É possível curar a infertilidade após um aborto medicamentoso ou cirúrgico?
Após um aborto medicamentoso ou cirúrgico (conhecido popularmente como “interrupção da gravidez” ou “aborto induzido”), a capacidade de engravidar novamente depende de diversos fatores clínicos individuais, mas, na grande maioria dos casos, a fertilidade é plenamente recuperada. O procedimento em si — quando realizado com segurança, em condições adequadas e sem complicações — não causa infertilidade permanente. A ovulação geralmente retorna dentro de 2 a 6 semanas após o aborto, e o ciclo menstrual normaliza em até 4 a 8 semanas.

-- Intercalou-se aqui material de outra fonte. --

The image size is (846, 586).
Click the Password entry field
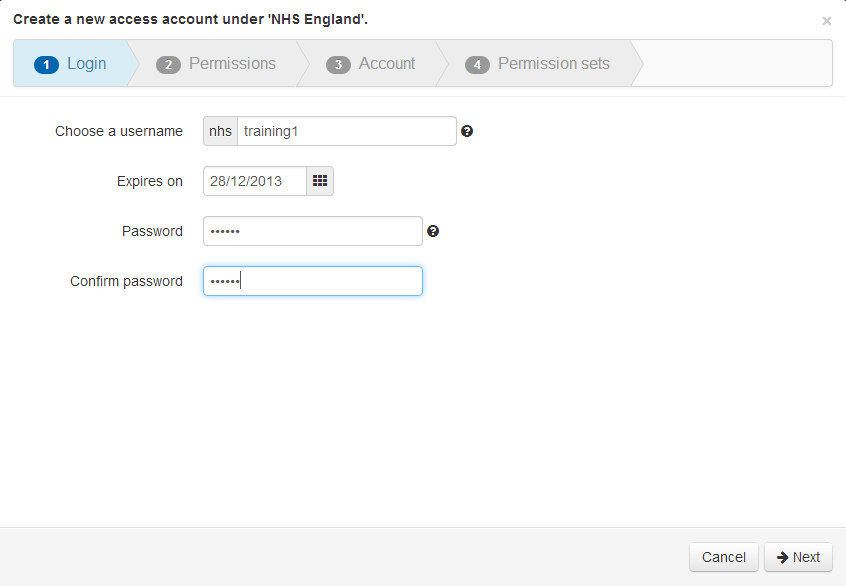(x=312, y=231)
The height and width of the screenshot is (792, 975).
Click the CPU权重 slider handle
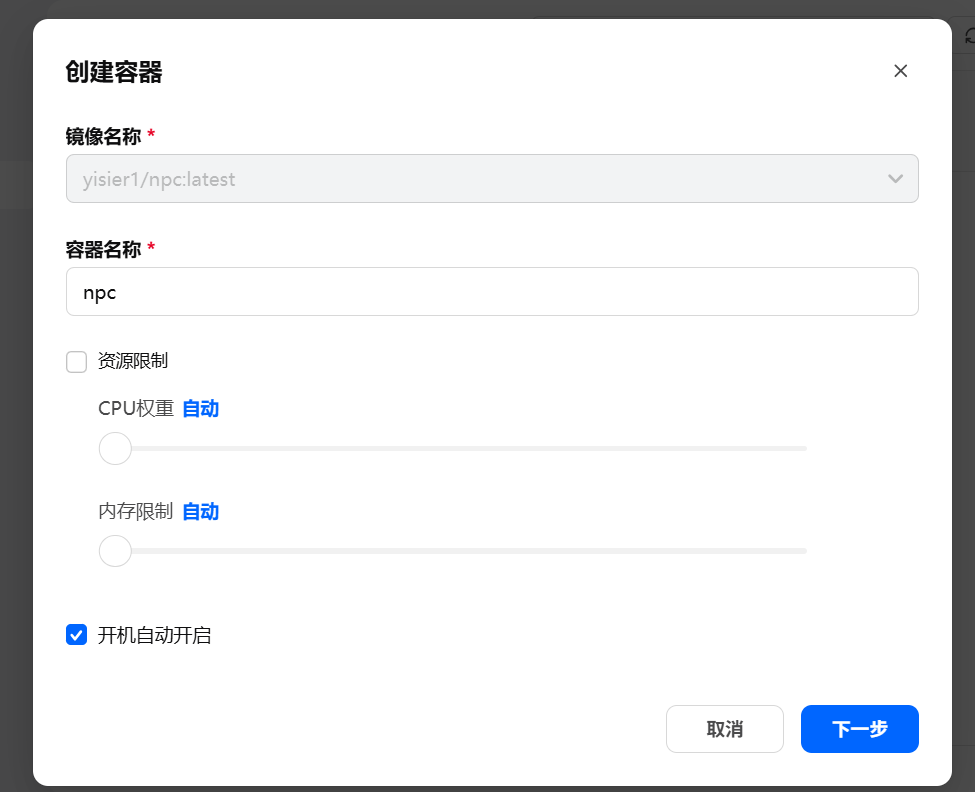point(114,448)
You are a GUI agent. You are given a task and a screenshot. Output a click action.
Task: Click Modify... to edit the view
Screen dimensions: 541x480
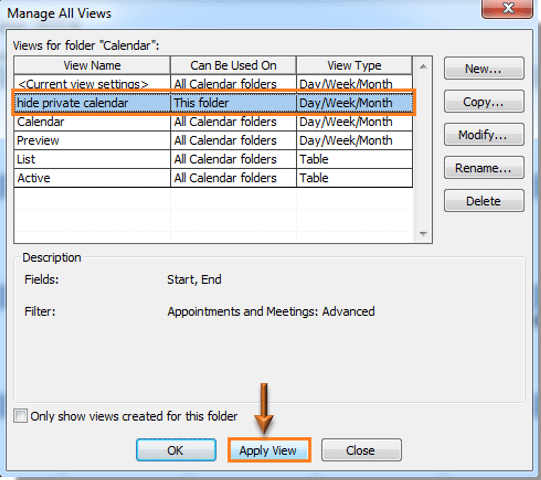pyautogui.click(x=484, y=135)
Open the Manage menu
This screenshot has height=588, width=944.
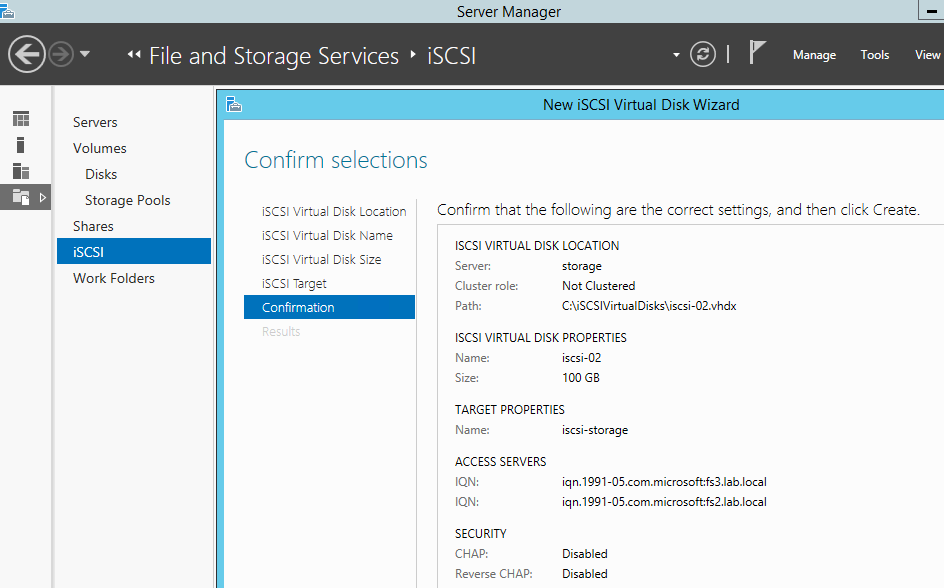814,55
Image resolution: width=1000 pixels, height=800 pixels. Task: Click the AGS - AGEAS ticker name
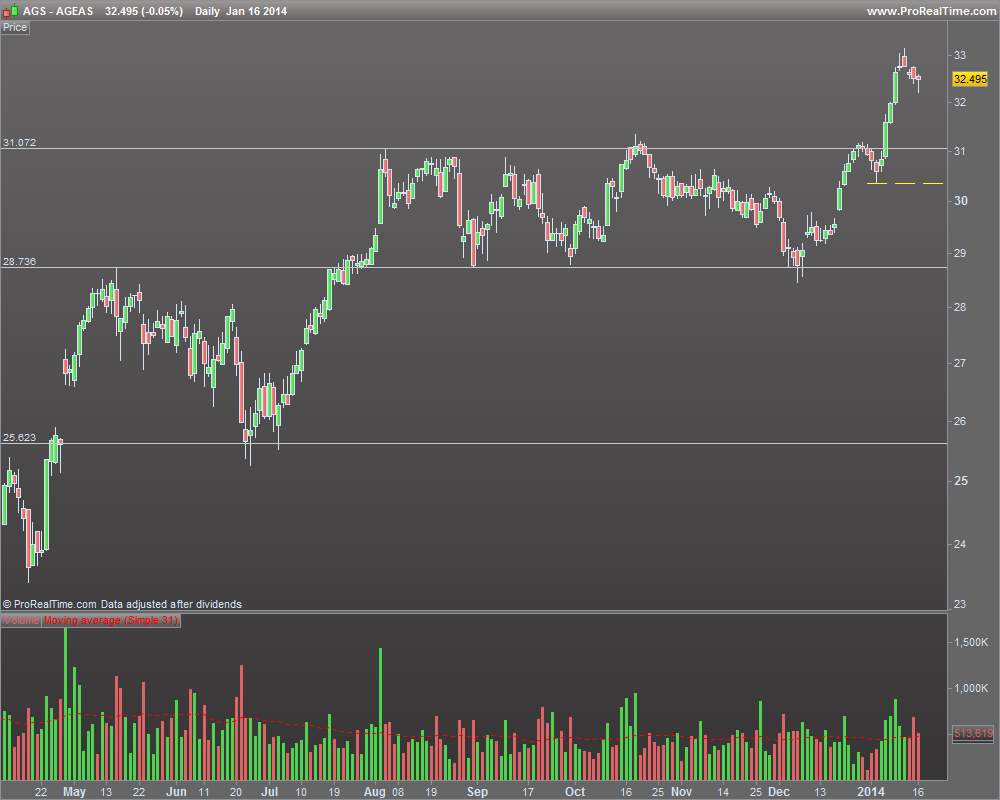tap(58, 11)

Portanto, a ausência de gravidez nos meses seguintes não indica necessariamente um problema: pode refletir apenas a variabilidade natural do tempo necessário para a recuperação hormonal, a retomada da ovulação regular ou fatores independentes, como idade, reserva ovariana, saúde tubária, qualidade espermática do parceiro ou estilo de vida.
No entanto, é fundamental investigar causas específicas caso haja dificuldade persistente para conceber após 12 meses (ou 6 meses, se a mulher tiver mais de 35 anos). Complicações raras, mas potencialmente impactantes, incluem infecções pós-procedimento (como endometrite ou salpingite), aderências intrauterinas (síndrome de Asherman), obstrução tubária ou alterações hormonais secundárias. Essas condições são diagnosticáveis por meio de exames especializados — como histerossalpingografia, histeroscopia diagnóstica, dosagens hormonais no 2º ou 3º dia do ciclo (FSH, LH, estradiol, AMH) e avaliação seminal do parceiro — e muitas delas têm tratamento eficaz, seja clínico, cirúrgico ou com técnicas de reprodução assistida.
Recomenda-se fortemente que mulheres que desejam engravidar após um aborto procurem orientação ginecológica pré-concepcional. Nessa consulta, avalia-se o estado geral de saúde, atualiza-se a vacinação (especialmente rubéola e varicela, se indicado), orienta-se sobre suplementação de ácido fólico (400–800 µg/dia), e discute-se o momento ideal para tentar a concepção — geralmente após a normalização de pelo menos um ciclo menstrual completo, garantindo assim uma data gestacional mais precisa e reduzindo riscos associados a intervalos intergestacionais muito curtos.